I got that no function existed. $ m = n = 0$ gives $ f(f(0)) = f(0)$, then $ m = 0, n = f(0)$ gives $ f(0) = 0$. $ m = 0$ gives $ f(f(n)) =-n$. Suppose that $ f(1) = a$. Then $ f(a) =-1$, $ f(-1) =-a$, and $ f(-a) = 1$. We can see here that $ a$ can't be $ 0$, $ 1$, or $ -1$. But now let $ m = 1, n =-a$. We get $ f(2) = 2a$. We can induct to show that $ f(n) = na$ for all $ n\in\mathbb{Z}$. But now consider $ n = a$. We get $ f(a) = a^{2}\neq-1$, contradiction.

MellowMelon wrote: I got that no function existed.
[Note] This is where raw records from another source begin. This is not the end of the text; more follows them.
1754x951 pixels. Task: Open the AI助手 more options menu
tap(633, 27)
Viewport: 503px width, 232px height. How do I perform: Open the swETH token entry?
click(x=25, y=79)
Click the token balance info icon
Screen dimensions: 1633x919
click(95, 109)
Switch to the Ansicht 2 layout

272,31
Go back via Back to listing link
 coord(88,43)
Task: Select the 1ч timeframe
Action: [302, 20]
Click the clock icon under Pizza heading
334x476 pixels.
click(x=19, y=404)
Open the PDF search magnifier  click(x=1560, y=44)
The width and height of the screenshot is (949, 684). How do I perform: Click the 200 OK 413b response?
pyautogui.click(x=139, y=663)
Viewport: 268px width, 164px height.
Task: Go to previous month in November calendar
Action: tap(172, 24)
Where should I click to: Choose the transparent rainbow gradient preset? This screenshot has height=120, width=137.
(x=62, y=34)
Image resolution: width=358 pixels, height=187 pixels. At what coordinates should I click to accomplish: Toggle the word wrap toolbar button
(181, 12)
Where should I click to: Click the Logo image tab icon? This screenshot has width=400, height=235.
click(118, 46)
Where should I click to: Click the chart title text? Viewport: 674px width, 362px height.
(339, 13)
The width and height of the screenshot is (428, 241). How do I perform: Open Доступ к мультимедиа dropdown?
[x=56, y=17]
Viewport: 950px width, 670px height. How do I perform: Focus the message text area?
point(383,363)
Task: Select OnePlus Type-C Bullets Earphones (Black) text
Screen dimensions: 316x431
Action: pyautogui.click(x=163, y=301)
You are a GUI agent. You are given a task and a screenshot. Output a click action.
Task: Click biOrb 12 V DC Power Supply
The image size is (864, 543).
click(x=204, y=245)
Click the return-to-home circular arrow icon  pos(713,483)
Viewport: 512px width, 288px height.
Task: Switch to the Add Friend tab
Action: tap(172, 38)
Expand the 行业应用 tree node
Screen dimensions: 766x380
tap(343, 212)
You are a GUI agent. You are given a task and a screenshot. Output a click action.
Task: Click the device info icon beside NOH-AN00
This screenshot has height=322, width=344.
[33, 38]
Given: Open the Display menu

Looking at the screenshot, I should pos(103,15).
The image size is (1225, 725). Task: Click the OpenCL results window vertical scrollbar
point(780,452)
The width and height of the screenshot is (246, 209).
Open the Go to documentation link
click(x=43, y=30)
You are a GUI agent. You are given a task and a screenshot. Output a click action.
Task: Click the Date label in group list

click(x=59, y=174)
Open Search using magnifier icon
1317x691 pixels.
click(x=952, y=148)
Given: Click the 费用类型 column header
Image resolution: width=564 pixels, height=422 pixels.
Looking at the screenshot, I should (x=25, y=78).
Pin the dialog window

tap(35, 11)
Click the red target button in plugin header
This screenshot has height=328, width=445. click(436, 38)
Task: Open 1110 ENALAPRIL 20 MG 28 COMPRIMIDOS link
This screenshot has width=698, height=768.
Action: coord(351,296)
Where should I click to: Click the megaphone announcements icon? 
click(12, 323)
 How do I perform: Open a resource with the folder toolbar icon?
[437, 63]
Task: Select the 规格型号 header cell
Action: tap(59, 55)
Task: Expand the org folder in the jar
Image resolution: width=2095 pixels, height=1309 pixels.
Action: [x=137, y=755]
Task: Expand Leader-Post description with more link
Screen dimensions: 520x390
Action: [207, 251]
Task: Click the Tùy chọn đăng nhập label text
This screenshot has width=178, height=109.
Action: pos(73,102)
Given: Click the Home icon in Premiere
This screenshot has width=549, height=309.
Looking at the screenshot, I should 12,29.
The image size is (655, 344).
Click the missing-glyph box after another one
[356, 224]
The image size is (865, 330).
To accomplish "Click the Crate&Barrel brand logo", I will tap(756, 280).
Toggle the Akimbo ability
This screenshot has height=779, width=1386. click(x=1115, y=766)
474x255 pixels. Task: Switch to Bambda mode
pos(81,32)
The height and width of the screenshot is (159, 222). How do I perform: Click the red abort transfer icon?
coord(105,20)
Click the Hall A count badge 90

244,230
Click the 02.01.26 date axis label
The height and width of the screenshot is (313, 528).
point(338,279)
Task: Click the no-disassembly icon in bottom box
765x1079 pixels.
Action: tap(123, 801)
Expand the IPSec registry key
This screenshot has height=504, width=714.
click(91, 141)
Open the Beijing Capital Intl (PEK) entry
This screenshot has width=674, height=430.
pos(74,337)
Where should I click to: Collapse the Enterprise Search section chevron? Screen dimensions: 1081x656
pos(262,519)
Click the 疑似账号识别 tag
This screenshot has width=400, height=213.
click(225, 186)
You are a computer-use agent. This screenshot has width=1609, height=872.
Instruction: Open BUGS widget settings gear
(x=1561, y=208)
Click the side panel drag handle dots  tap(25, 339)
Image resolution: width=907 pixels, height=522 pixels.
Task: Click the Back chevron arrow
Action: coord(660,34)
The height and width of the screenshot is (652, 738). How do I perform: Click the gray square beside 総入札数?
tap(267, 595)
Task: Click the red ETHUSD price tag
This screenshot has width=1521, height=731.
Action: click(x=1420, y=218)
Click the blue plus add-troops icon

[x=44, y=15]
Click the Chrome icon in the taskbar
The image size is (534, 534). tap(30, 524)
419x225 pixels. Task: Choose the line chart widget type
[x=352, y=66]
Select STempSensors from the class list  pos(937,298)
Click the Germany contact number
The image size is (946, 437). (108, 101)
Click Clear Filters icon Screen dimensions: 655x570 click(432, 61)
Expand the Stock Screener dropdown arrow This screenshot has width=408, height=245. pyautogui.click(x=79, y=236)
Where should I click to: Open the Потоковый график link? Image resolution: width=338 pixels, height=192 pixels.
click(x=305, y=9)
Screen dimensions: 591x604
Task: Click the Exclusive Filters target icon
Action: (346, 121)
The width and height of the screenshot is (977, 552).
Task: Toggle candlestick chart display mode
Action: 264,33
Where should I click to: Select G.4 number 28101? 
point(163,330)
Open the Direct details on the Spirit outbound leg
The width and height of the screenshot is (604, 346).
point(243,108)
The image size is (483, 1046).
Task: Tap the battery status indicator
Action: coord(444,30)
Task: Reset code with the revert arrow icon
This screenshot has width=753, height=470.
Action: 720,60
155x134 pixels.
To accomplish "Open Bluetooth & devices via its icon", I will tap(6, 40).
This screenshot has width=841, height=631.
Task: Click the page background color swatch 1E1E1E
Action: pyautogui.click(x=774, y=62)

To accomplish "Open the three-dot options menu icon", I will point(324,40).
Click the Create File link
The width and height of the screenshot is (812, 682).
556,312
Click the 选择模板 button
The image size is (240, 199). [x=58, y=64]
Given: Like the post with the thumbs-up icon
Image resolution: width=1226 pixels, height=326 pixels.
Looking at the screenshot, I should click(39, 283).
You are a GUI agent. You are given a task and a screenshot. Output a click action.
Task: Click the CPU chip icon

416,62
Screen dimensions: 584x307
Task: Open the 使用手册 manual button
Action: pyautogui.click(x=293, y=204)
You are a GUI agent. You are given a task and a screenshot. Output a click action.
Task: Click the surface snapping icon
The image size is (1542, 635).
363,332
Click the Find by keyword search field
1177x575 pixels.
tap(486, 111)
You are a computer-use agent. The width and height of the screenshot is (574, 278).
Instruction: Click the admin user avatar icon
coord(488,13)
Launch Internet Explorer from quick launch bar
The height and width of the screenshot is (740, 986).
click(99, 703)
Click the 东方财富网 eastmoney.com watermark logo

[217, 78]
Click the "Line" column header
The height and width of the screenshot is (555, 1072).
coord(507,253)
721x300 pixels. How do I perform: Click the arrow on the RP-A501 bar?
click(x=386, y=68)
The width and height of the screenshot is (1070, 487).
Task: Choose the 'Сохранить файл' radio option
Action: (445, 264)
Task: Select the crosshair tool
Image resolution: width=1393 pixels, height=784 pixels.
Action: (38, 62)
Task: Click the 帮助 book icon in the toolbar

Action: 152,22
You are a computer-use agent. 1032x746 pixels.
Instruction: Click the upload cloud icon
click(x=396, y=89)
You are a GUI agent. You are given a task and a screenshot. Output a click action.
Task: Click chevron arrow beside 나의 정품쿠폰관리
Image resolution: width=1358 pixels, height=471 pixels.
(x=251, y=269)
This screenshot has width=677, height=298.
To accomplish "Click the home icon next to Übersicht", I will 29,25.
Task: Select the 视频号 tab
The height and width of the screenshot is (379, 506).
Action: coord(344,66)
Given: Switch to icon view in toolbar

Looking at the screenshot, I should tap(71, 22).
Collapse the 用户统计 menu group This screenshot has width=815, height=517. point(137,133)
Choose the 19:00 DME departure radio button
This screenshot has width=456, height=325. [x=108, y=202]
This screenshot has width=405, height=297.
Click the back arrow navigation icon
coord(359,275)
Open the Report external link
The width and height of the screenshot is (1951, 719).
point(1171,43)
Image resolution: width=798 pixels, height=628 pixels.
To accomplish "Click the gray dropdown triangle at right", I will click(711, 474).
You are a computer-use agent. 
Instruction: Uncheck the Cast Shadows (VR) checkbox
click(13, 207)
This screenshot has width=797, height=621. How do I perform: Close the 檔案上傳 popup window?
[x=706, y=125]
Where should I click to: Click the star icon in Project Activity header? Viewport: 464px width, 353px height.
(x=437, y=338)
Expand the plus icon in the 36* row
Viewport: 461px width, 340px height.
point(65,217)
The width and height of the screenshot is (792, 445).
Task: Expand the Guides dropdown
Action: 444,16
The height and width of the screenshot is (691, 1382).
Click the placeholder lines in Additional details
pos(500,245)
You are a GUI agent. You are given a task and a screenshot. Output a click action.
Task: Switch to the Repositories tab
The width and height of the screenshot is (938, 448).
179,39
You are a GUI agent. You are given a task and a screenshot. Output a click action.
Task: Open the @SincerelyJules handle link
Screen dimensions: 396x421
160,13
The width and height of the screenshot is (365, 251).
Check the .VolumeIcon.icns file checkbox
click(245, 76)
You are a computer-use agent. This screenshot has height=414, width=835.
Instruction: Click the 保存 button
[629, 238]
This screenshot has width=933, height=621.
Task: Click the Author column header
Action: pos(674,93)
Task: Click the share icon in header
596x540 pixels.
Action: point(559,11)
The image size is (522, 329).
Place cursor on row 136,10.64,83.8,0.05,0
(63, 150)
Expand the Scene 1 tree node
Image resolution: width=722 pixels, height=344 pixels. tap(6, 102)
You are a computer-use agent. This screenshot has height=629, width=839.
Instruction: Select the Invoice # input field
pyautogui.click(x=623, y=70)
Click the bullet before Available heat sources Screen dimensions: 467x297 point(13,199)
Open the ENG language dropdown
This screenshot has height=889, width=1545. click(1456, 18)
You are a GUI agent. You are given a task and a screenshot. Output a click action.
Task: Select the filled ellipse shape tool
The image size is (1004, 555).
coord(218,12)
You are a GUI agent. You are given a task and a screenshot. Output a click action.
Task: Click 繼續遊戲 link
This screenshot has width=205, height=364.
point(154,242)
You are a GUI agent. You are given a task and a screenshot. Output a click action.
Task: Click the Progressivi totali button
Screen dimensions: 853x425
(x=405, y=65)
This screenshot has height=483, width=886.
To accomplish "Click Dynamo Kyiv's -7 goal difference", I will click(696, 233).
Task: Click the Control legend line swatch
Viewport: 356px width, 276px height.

That is indeed correct.

Let $P(m,n)$ be $f(m+f(n))=f(m)-n$.It is easy to show that $f$ is bijective. $P(0,0)\Rightarrow f(f(0))=f(0)$.From injectivity,$f(0)=0$. $P(0,n)\Rightarrow f(f(n))=-n$.Then $f(m+f(n))=f(m)+f(f(n))$.From surjectivity,$f(m+n)=f(m)+f(n)(\forall m,n\in \mathbb{Z})$.This is Cauchy equation.Hence ∃$c\in \mathbb{Z}$ s.t. $f(m)=cm$.Substituting this into $P(m,n)$,$c^2n=-n$ which implies $c^2=-1$.This is absurd.Therefore there is no such $f$.$\blacksquare$

Let $P(m,n)$ denote the given assertion. $P(0,0)\implies f(f(0))=f(0) \text{ and } P(0,f(0))\implies f(0)=0.$ $P(0,n)\implies f(f(n))=-n.$ So $f$ is surjective, let $f(z)=y.$ $P(x,z)\implies f(x+y)=f(x)+f(y).$ So the well known solution is $f(x)=kx,$ checking yields a contradiction. So no function exists.